# PROBLEM REQUIREMENTS
Gather every line of the rows below that contains the string "click", matching its case exactly.

----

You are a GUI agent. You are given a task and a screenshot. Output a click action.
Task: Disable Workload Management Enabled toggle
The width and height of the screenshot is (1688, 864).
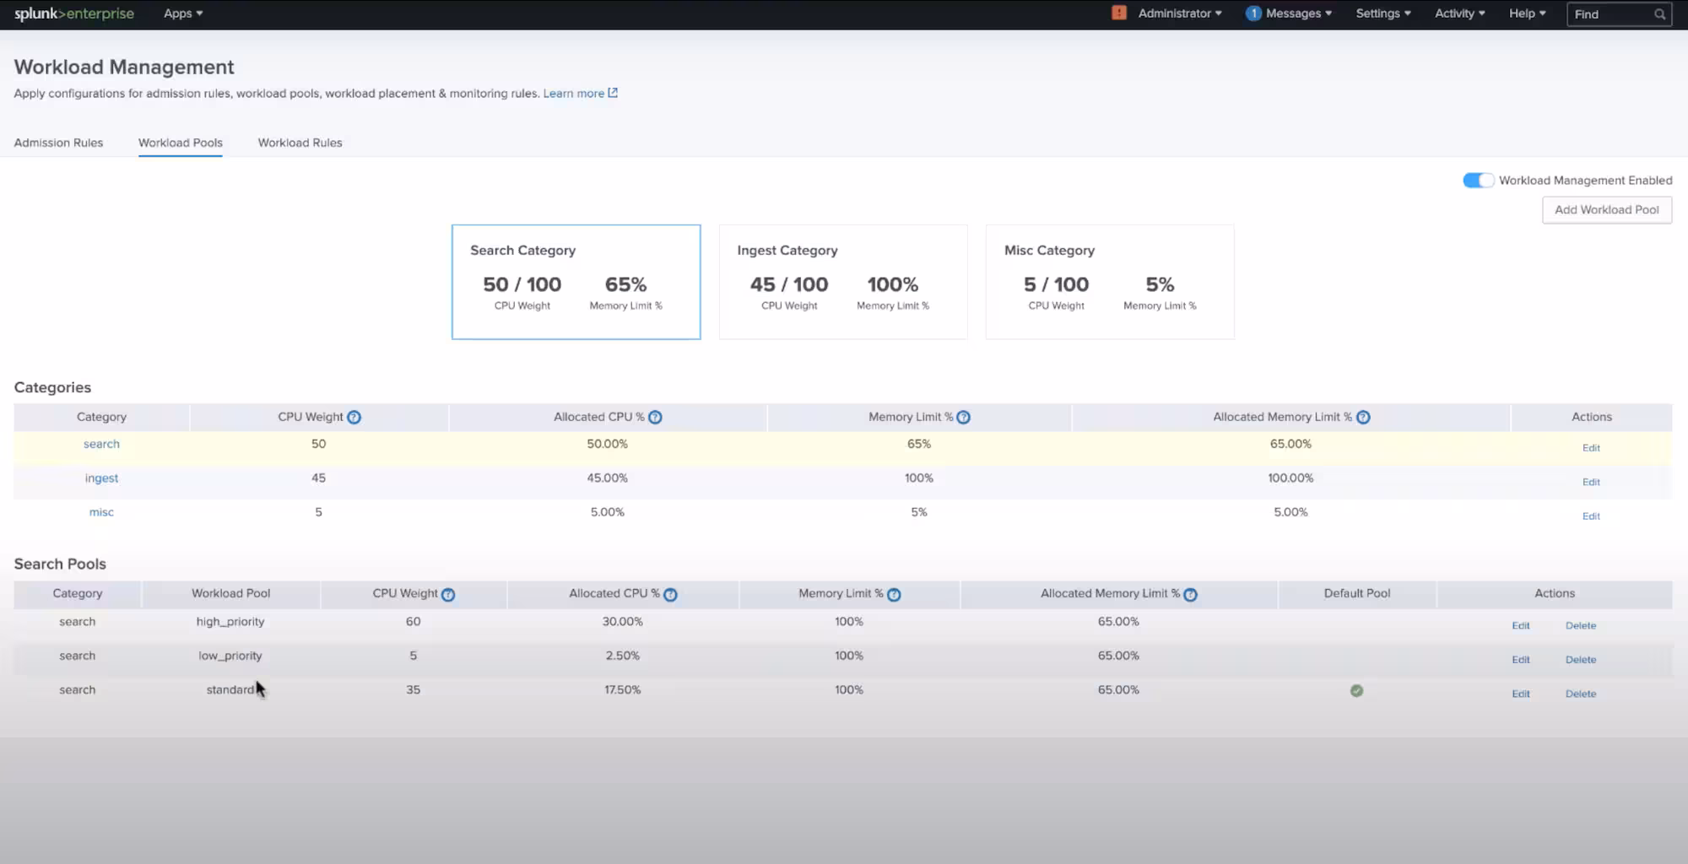[x=1478, y=180]
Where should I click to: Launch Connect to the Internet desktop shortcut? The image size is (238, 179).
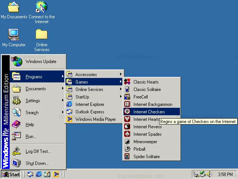pos(42,7)
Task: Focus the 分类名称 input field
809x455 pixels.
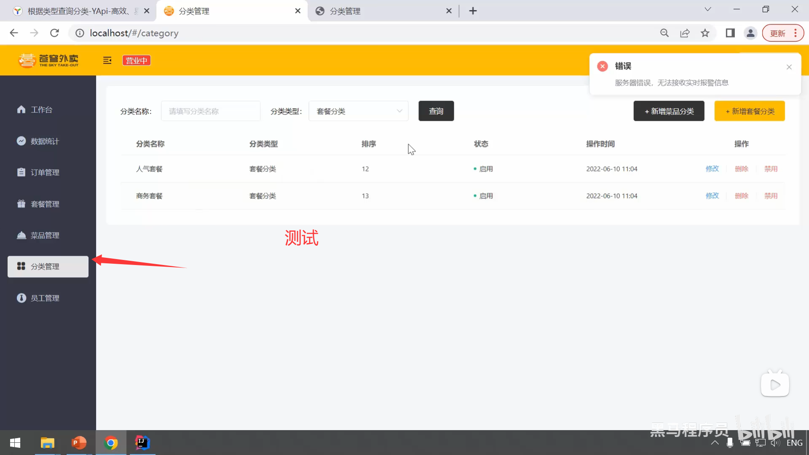Action: (x=210, y=111)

----

# TASK ANSWER
You are a GUI agent. You are given a task and a screenshot. Output a click action.
Where should I click to: Launch Connect to the Internet desktop shortcut? The image size is (238, 179).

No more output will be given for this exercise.